Complete the following |
a. Translate this sentence from the tank contest thread into Spanish: "The picture must be of your own tank, set up, decorated, stocked and maintained by you."
b. Quote the tank contest thread word for word, starting with the words "1. POTM does" and ending with "without his/her permission.".
c. In the tank contest thread, what kind of photo editing does Buggy say is allowed?

# Ok, Let's do it! (MARCH)



## Buggy (Oct 17, 2006)

It's that time again....March TOTM contest!

Send in those fab tank shots so we can be all judgmental on them. LOL
I'm going to be flexable on time this month, no deadline date set as yet. I'll get back to on that. 

Happy Shooting!


----------



## StripesAndFins (Dec 31, 2008)

Mines in YAY


----------



## Hydr0 JoE (Jan 13, 2009)

in again here too


----------



## StripesAndFins (Dec 31, 2008)

Who else has joined and how many spots are there left. 

Just wondering  I have alreday sent both mine in so i dont have to worry about getting in


----------



## Obsidian (May 20, 2007)

The point is not to know who entered so there is no bias.


----------



## Buggy (Oct 17, 2006)

Hmmmm, I think I hear an echo, echo cho cho chooooo...
Same as POTM. Openings left. Giving til St. Patty's day to fill 'em.
(yay yay I know. I got too lazy to type today. LOL)


----------



## Kurtfr0 (Nov 2, 2008)

Is there anyyyyyy rules on quality?


----------



## Hydr0 JoE (Jan 13, 2009)

yea no cheating


----------



## Kurtfr0 (Nov 2, 2008)

hehe I might have to to beat some of these doods.


----------



## Buggy (Oct 17, 2006)

The picture must be of your own tank and preferably taken by you. You don't have to be a professional photographer but the pic should at least be clear enough to tell what we are looking at. MINOR photo editing is allowed (contrast or light adjustments where necessary) but no major PhotoShopping. If you send in a pic of a tank full of guppies that looks suspiciously like the Great Bearier Reef....it will be thrown out. LOL


----------



## Obsidian (May 20, 2007)

Buggy said:


> If you send in a pic of a tank full of guppies that looks suspiciously like the Great Bearier Reef....it will be thrown out. LOL


OMG you are too funny!
The real question is: Can you make the great barrier reef look like a guppy tank? That I would pay to see (well maybe not actually pay, but it would still be great to see).


----------



## Buggy (Oct 17, 2006)

Oh boy, I still need 5 more entries and tomorrow is the deadline! Come on people, start shooting!


----------



## Buggy (Oct 17, 2006)

*Clarrification of Rules*

There has been some misunderstanding about the rules of the contests. Apparently our former contest coordinator ran things a bit differently and I appologize if there has been any mix up. Let me clarify a couple of things here. I will later make a full list of rules and sticky it.

1. POTM does NOT have to be of YOUR OWN FISH but the picture must be taken by YOU. This is a contest judging photography skills so we want to see what you can do. Professional photographs bought, hired or copied will not be accepted. The only exception is if YOU are the professional photographer and you took the picture yourself. The one restriction to this rule is, you must have the owners permission to use and post a picture of someone elses property unless it is a public display. Please do not sneak a pic of your buddies awesome stingray and post it on here to win the contest without his/her permission.

2. TOTM is to showcase YOUR tank. The picture must be of your own tank, set up, decorated, stocked and maintained by you. You do NOT have to be the photographer for this one. Hire a pro if you like, just as long as the tank in the pic is yours. If you share a tank with a family member (brother, sister, cousin....) or if the tank is a "family project" that's OK, it's still co-owned by you.

Record excerpts |
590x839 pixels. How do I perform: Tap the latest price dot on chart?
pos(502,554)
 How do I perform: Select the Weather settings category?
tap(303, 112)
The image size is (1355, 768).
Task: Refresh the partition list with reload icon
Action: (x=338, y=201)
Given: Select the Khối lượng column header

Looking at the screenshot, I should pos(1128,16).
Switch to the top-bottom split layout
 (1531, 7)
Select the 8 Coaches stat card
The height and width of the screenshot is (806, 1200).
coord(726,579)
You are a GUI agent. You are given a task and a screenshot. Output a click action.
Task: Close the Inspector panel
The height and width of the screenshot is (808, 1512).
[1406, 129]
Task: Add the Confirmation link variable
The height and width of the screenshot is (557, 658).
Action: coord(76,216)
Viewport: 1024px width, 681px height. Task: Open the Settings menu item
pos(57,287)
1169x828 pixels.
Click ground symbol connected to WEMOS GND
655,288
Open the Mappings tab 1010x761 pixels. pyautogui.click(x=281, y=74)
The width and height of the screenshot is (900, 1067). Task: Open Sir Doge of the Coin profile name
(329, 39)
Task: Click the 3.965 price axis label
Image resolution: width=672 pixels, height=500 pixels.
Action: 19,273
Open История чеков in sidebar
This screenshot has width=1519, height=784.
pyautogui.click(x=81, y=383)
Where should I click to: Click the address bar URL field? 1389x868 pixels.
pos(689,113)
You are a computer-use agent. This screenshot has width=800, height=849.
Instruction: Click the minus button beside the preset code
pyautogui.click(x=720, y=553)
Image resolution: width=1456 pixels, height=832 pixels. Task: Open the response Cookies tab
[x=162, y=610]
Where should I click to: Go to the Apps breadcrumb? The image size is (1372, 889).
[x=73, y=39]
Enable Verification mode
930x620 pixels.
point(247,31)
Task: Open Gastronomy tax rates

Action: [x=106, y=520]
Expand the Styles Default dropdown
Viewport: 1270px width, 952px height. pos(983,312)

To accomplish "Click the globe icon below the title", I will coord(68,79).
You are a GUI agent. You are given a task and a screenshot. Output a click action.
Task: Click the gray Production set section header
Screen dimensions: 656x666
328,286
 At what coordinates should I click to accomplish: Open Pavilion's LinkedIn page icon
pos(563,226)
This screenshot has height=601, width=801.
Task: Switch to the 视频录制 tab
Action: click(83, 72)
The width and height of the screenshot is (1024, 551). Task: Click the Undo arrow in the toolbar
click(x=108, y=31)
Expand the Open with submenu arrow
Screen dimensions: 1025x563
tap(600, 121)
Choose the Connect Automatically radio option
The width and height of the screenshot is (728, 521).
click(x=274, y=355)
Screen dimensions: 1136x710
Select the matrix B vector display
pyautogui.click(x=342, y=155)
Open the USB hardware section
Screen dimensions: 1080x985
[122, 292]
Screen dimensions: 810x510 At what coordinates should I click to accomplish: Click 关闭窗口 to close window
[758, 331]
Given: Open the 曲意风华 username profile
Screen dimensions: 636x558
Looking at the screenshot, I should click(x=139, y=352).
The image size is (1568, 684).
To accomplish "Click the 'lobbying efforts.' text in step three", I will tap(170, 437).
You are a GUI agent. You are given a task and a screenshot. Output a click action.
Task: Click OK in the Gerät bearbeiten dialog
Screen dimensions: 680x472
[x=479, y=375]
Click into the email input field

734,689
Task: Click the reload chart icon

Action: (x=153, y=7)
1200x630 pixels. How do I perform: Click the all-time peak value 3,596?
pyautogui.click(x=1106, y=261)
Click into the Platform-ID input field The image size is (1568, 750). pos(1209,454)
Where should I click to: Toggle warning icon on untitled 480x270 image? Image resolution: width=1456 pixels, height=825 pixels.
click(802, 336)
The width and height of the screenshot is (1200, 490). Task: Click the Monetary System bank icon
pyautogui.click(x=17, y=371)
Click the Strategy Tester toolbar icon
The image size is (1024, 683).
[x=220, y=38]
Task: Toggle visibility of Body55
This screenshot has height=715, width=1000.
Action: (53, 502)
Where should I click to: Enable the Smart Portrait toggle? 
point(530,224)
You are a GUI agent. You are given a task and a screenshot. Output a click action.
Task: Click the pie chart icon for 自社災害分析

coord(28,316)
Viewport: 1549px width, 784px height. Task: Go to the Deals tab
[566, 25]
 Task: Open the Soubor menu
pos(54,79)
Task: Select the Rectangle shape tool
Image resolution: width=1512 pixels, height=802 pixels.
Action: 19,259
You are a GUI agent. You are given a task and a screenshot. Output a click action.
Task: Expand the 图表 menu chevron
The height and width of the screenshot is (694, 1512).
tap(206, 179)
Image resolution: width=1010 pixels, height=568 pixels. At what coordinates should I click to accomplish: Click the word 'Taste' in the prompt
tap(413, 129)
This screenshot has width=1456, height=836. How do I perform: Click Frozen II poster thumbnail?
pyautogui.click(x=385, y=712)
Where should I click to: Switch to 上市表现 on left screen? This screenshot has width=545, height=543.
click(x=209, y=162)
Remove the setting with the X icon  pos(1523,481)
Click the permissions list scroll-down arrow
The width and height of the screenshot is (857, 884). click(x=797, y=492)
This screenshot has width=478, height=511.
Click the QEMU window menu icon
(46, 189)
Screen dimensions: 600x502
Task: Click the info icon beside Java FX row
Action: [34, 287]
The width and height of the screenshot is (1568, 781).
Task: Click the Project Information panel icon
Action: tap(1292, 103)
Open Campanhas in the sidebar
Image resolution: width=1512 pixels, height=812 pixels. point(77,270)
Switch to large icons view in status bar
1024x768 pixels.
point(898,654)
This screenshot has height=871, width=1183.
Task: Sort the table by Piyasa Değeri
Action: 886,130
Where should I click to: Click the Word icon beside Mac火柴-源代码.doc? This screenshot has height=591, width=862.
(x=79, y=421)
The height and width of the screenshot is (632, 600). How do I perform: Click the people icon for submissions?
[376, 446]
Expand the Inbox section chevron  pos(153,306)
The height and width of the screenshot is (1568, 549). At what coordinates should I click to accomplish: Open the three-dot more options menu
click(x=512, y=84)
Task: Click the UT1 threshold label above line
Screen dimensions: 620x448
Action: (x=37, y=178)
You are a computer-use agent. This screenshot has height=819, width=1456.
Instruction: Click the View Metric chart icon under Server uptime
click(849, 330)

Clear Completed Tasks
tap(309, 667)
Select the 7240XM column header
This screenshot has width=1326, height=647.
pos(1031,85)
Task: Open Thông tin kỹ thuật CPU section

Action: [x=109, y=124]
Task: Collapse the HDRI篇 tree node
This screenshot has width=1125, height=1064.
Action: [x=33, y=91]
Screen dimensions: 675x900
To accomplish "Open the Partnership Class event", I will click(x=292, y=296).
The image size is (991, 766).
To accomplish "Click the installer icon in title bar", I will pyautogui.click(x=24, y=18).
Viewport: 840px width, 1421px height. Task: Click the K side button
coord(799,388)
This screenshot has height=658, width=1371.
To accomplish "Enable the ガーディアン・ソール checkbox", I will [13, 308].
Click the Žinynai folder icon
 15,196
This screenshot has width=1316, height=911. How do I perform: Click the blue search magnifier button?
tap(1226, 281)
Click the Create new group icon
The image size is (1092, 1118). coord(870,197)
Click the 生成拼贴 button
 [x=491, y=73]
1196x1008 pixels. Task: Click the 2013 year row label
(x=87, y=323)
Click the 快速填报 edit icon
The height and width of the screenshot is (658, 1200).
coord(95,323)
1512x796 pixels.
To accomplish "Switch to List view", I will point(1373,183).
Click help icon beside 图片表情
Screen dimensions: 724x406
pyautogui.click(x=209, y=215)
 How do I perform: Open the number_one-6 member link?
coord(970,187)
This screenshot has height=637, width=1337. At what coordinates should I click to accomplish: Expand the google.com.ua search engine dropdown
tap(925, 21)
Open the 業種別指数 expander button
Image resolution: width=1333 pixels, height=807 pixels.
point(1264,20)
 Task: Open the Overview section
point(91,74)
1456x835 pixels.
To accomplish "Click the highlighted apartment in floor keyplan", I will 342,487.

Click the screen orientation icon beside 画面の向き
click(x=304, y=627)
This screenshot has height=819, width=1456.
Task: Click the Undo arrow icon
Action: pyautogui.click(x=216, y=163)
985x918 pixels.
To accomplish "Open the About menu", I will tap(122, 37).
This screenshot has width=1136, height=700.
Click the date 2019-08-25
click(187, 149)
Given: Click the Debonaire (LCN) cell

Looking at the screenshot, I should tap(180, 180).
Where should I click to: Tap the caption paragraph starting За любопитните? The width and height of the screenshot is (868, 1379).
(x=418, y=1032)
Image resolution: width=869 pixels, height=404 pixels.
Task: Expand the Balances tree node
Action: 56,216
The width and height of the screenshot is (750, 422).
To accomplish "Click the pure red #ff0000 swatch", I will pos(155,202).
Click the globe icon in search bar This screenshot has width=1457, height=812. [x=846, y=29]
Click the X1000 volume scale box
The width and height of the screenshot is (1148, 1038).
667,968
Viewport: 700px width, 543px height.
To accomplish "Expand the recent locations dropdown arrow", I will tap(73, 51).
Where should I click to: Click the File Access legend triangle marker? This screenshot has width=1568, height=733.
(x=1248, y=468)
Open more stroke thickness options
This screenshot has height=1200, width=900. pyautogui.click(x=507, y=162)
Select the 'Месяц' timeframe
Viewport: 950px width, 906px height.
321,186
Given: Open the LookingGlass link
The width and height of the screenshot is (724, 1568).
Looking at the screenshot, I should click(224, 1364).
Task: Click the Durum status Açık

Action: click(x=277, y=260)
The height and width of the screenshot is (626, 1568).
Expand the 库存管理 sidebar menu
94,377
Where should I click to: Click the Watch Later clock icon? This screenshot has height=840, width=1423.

Answer set |
a. La foto debe ser de tu propio acuario, montado, decorado, poblado y mantenido por ti.

b.
1. POTM does NOT have to be of YOUR OWN FISH but the picture must be taken by YOU. This is a contest judging photography skills so we want to see what you can do. Professional photographs bought, hired or copied will not be accepted. The only exception is if YOU are the professional photographer and you took the picture yourself. The one restriction to this rule is, you must have the owners permission to use and post a picture of someone elses property unless it is a public display. Please do not sneak a pic of your buddies awesome stingray and post it on here to win the contest without his/her permission.

c. Minor photo editing, such as contrast or light adjustments where necessary.